1. Smoke test — basic scrape
curl -s -X POST https://api.fastcrw.com/v1/scrape \
-H "Authorization: Bearer $CRW_API_KEY" \
-H "Content-Type: application/json" \
-d '{"url": "https://news.ycombinator.com", "formats": ["markdown"]}' \
| python3 -m json.tool | head -30
Expected: "success": true, "markdown" field with real content.
2. Crawl smoke test
curl -s -X POST https://api.fastcrw.com/v1/crawl \
-H "Authorization: Bearer $CRW_API_KEY" \
-H "Content-Type: application/json" \
-d '{"url": "https://example.com", "maxDepth": 1, "maxPages": 3}' \
| python3 -m json.tool
Expected: {"success": true, "id": "<job-id>"}. Poll GET /v1/crawl/{id} until "status": "completed".
3. Map smoke test
curl -s -X POST https://api.fastcrw.com/v1/map \
-H "Authorization: Bearer $CRW_API_KEY" \
-H "Content-Type: application/json" \
-d '{"url": "https://example.com", "maxDepth": 1}' \
| python3 -m json.tool | head -20
Expected: "links": [...] with discovered URLs.
4. Search smoke test
curl -s -X POST https://api.fastcrw.com/v1/search \
-H "Authorization: Bearer $CRW_API_KEY" \
-H "Content-Type: application/json" \
-d '{"query": "fastcrw web scraper", "limit": 3}' \
| python3 -m json.tool | head -30
Expected: "data": {"results": [...]} with search results.

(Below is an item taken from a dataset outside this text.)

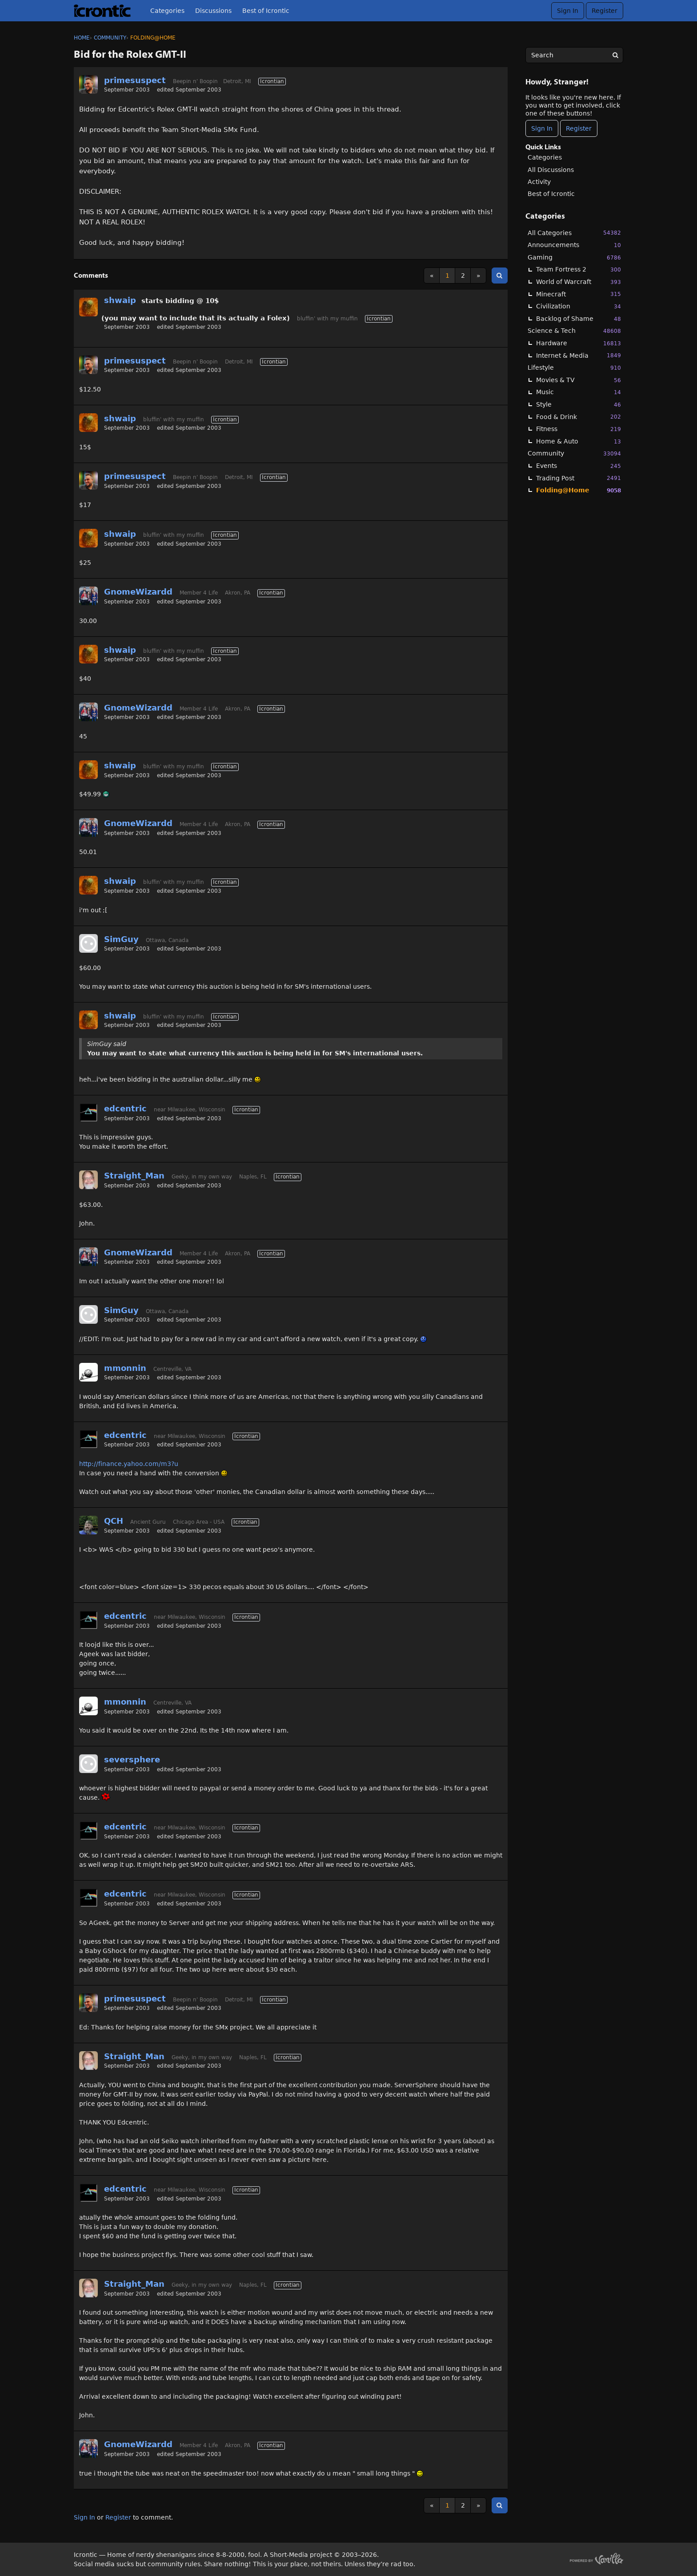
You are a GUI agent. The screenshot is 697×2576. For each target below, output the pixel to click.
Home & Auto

5. SDK round-trip (Python)
import os
from crw import CrwClient
client = CrwClient() # CRW_API_KEY must be set
# Basic scrape
result = client.scrape("https://example.com", formats=["markdown"])
assert result.get("markdown"), "markdown field is empty"
print("scrape: OK")
# Map
links = client.map("https://example.com", max_depth=1)
assert isinstance(links, list) and len(links) > 0, "map returned no links"
print(f"map: OK ({len(links)} links)")
print("All checks passed — safe to promote to production.")
Feature-detect the engine
Use GET /v1/capabilities to confirm what the target engine supports before sending calls that depend on optional features (LLM extraction, file parsing, search):
curl -s https://api.fastcrw.com/v1/capabilities \
-H "Authorization: Bearer $CRW_API_KEY" \
| python3 -m json.tool
The response lists llm, search, documents.parsers, and formats so your code can branch instead of assuming.
What is not in scope
The following Firecrawl Cloud capabilities have no equivalent in fastCRW and are not planned:
/v1/deep-research(Spark model pipeline)/v1/agent(AI agent sessions)- Fire-engine proprietary anti-bot layer
- Rotating proxy pool (bring your own proxy via the
proxyscrape param)
For any capability not in the matrix above, check COMPATIBILITY-firecrawl.md which is the authoritative reference.